In conjunction with the Company's corporate reorganization in December 2010, a "liquidation account" was established for the benefit of certain depositors of the Bank in an amount equal to Capitol Federal Savings Bank MHC's ownership interest in the retained earnings of Capitol Federal Financial as of June 30, 2010. As of September 30, 2020, the balance of this liquidation account was $115.4 million. Under applicable federal banking regulations, neither the Company nor the Bank is permitted to pay dividends on its capital stock to its stockholders if stockholders' equity would be reduced below the amount of the liquidation account at that time.
15. FAIR VALUE OF FINANCIAL INSTRUMENTS
Fair Value Measurements – The Company uses fair value measurements to record fair value adjustments to certain financial instruments and to determine fair value disclosures in accordance with ASC 820 and ASC 825. The Company's AFS securities and interest rate swaps are recorded at fair value on a recurring basis. Additionally, from time to time, the Company may be required to record at fair value other financial instruments on a non-recurring basis, such as OREO and loans individually evaluated for impairment. These non-recurring fair value adjustments involve the application of lower of cost or fair value accounting or write-downs of individual financial instruments.
The Company groups its financial instruments at fair value in three levels based on the markets in which the financial instruments are traded and the reliability of the assumptions used to determine fair value. These levels are:
•Level 1 - Valuation is based upon quoted prices for identical instruments traded in active markets.
•Level 2 - Valuation is based upon quoted prices for similar instruments in active markets, quoted prices for identical or similar instruments in markets that are not active, and model-based valuation techniques for which all significant assumptions are observable in the market.
•Level 3 - Valuation is generated from model-based techniques that use significant assumptions not observable in the market. These unobservable assumptions reflect the Company's own estimates of assumptions that market participants would use in pricing the financial instrument. Valuation techniques include the use of option pricing models, discounted cash flow models, and similar techniques. The results cannot be determined with precision and may not be realized in an actual sale or immediate settlement of the financial instrument.
The Company bases its fair values on the price that would be received from the sale of a financial instrument in an orderly transaction between market participants at the measurement date under current market conditions. The Company maximizes the use of observable inputs and minimizes the use of unobservable inputs when measuring fair value.

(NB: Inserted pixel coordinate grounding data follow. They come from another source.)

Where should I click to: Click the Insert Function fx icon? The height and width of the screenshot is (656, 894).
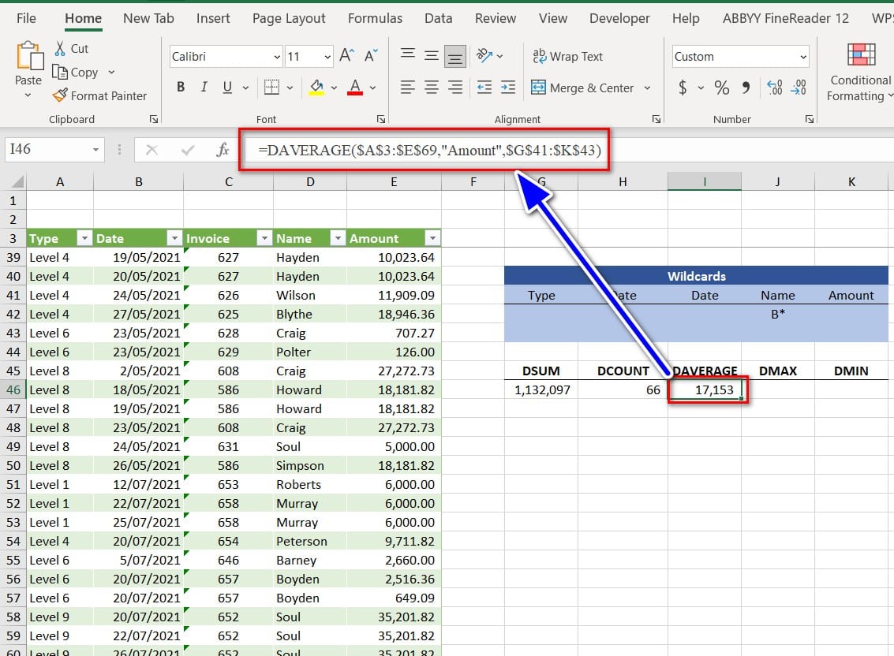tap(223, 149)
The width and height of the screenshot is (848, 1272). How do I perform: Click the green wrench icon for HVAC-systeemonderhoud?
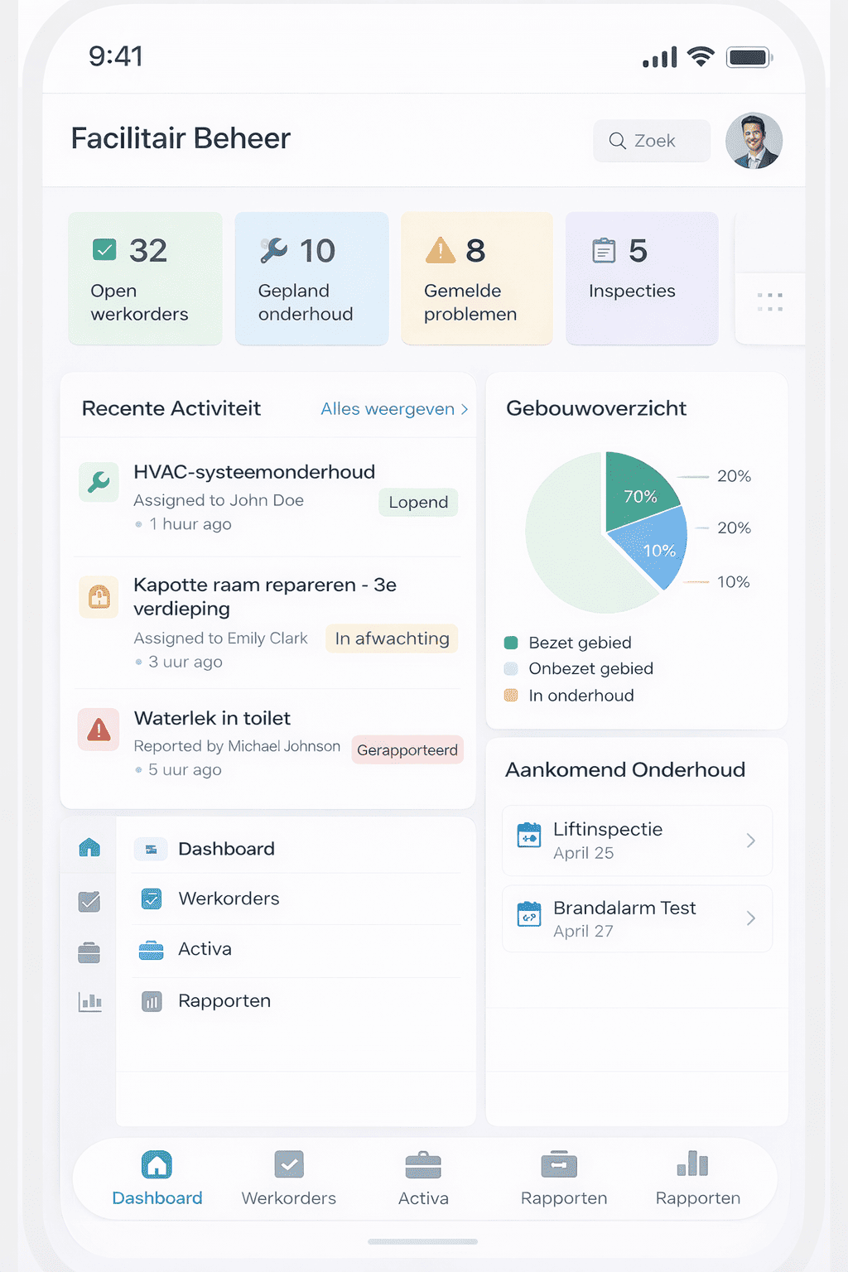coord(99,482)
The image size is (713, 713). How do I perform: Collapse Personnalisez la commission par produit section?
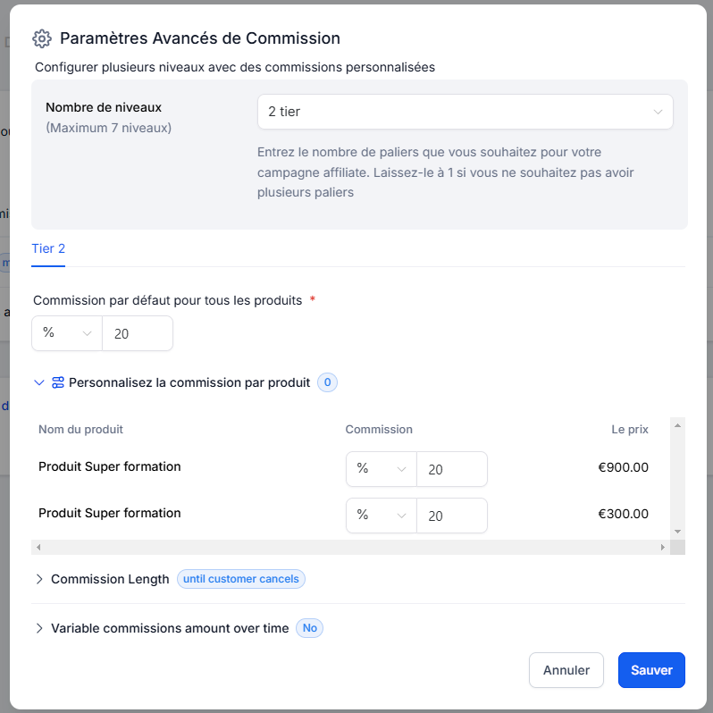click(39, 382)
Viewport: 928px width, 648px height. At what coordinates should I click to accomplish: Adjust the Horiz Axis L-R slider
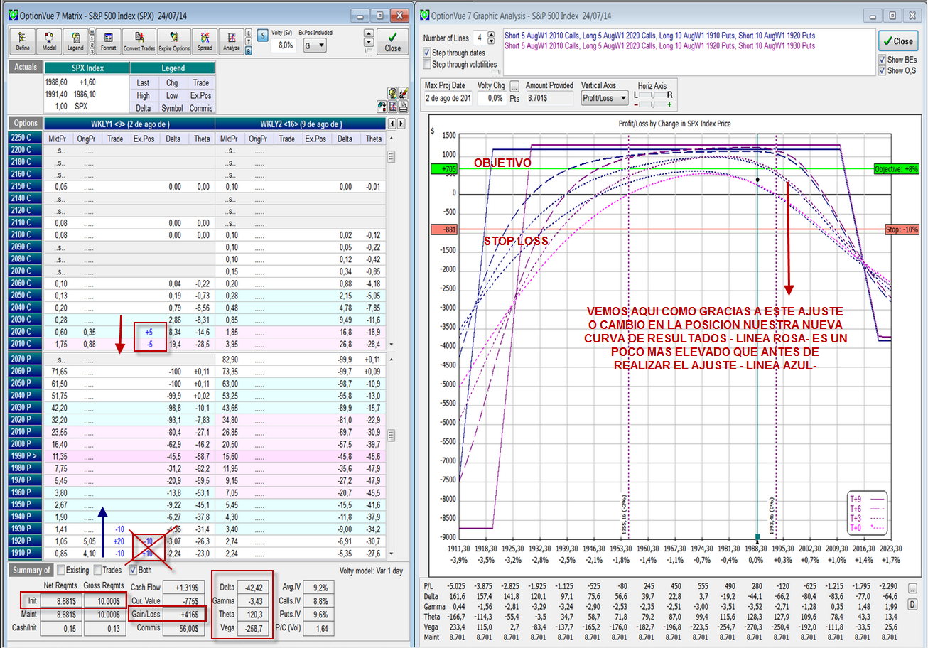(x=654, y=95)
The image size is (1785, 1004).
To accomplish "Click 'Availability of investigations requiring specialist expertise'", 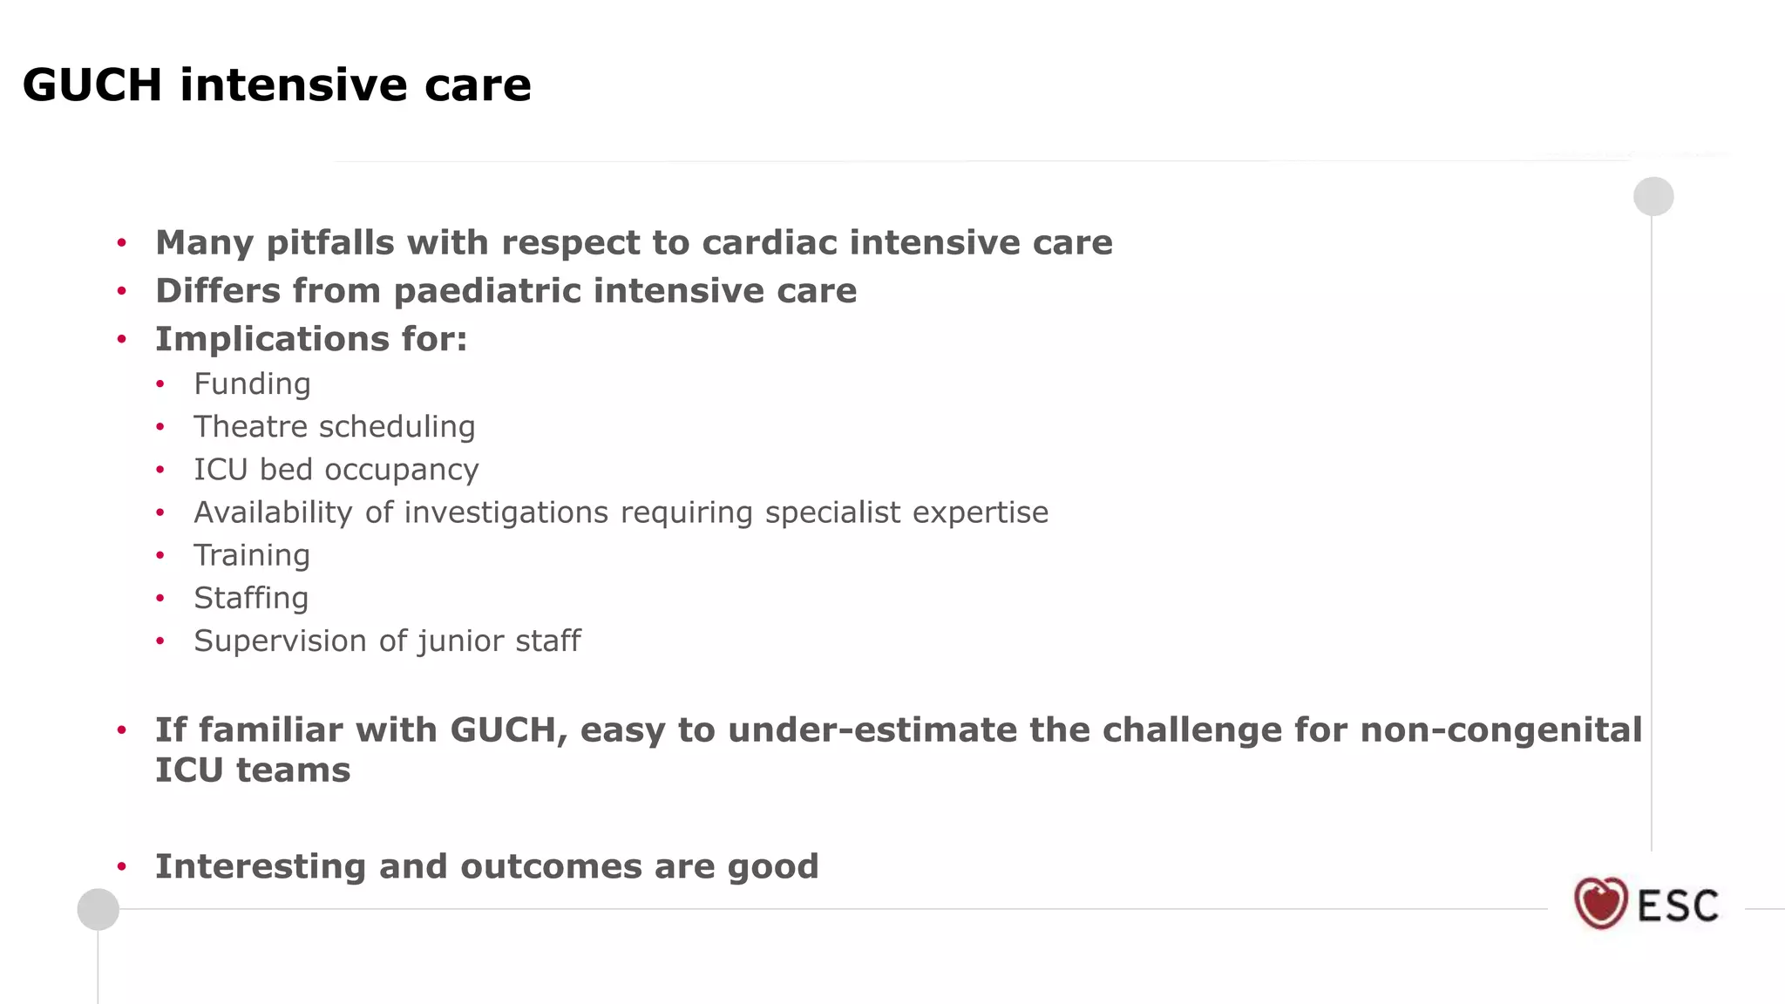I will coord(621,512).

The following is a description of valuation methodologies used for financial instruments measured at fair value on a recurring basis.
AFS Securities - The Company's AFS securities portfolio is carried at estimated fair value. The majority of the securities within the AFS portfolio were issued by GSEs. The Company primarily uses prices obtained from third-party pricing services to determine the fair value of its securities. On a quarterly basis, management corroborates a sample of prices obtained from the third-party pricing service for Level 2 securities by comparing them to an independent source. If the price provided by the independent source varies by more than a predetermined percentage from the price received from the third-party pricing service, then the variance is researched by management. The Company did not have to adjust prices obtained from the third-party pricing service when determining the fair value of its securities during the years ended September 30, 2020 and 2019. The Company's major security types, based on the nature and risks of the securities, are:
•GSE Debentures - Estimated fair values are based on a discounted cash flow method. Cash flows are determined by taking any embedded options into consideration and are discounted using current market yields for similar securities. (Level 2)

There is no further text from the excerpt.